■ ASSIGNMENT:
The expected output is each entry, given again exactly.

(DATA FOR THIS EXERCISE begins)

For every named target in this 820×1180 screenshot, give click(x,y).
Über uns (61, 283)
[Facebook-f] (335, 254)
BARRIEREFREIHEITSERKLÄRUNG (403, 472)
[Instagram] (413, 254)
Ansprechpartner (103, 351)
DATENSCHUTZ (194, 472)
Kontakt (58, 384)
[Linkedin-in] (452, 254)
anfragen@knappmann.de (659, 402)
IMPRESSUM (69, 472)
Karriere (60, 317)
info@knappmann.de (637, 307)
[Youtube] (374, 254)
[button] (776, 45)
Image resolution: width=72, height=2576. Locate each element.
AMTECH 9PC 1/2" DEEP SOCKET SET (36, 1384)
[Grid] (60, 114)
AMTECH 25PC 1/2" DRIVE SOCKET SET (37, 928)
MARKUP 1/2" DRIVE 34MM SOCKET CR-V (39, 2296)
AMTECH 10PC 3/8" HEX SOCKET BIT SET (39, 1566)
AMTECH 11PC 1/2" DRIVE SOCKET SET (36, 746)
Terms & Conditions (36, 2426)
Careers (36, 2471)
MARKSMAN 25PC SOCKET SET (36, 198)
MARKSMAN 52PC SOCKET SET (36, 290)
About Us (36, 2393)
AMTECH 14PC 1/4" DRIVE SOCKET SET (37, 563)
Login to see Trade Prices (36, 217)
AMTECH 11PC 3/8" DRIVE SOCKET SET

(DATA FOR THIS EXERCISE ends)

■ ANSWER TO THIS EXERCISE:
For every named target in this 820×1180 screenshot, give click(x,y).
Über uns (61, 283)
[Facebook-f] (335, 254)
BARRIEREFREIHEITSERKLÄRUNG (403, 472)
[Instagram] (413, 254)
Ansprechpartner (103, 351)
DATENSCHUTZ (194, 472)
Kontakt (58, 384)
[Linkedin-in] (452, 254)
anfragen@knappmann.de (659, 402)
IMPRESSUM (69, 472)
Karriere (60, 317)
info@knappmann.de (637, 307)
[Youtube] (374, 254)
[button] (776, 45)
Image resolution: width=72, height=2576. Locate each element.
AMTECH 9PC 1/2" DEEP SOCKET SET (36, 1384)
[Grid] (60, 114)
AMTECH 25PC 1/2" DRIVE SOCKET SET (37, 928)
MARKUP 1/2" DRIVE 34MM SOCKET CR-V (39, 2296)
AMTECH 10PC 3/8" HEX SOCKET BIT SET (39, 1566)
AMTECH 11PC 1/2" DRIVE SOCKET SET (36, 746)
Terms & Conditions (36, 2426)
Careers (36, 2471)
MARKSMAN 25PC SOCKET SET (36, 198)
MARKSMAN 52PC SOCKET SET (36, 290)
About Us (36, 2393)
AMTECH 14PC 1/4" DRIVE SOCKET SET (37, 563)
Login to see Trade Prices (36, 217)
AMTECH 11PC 3/8" DRIVE SOCKET SET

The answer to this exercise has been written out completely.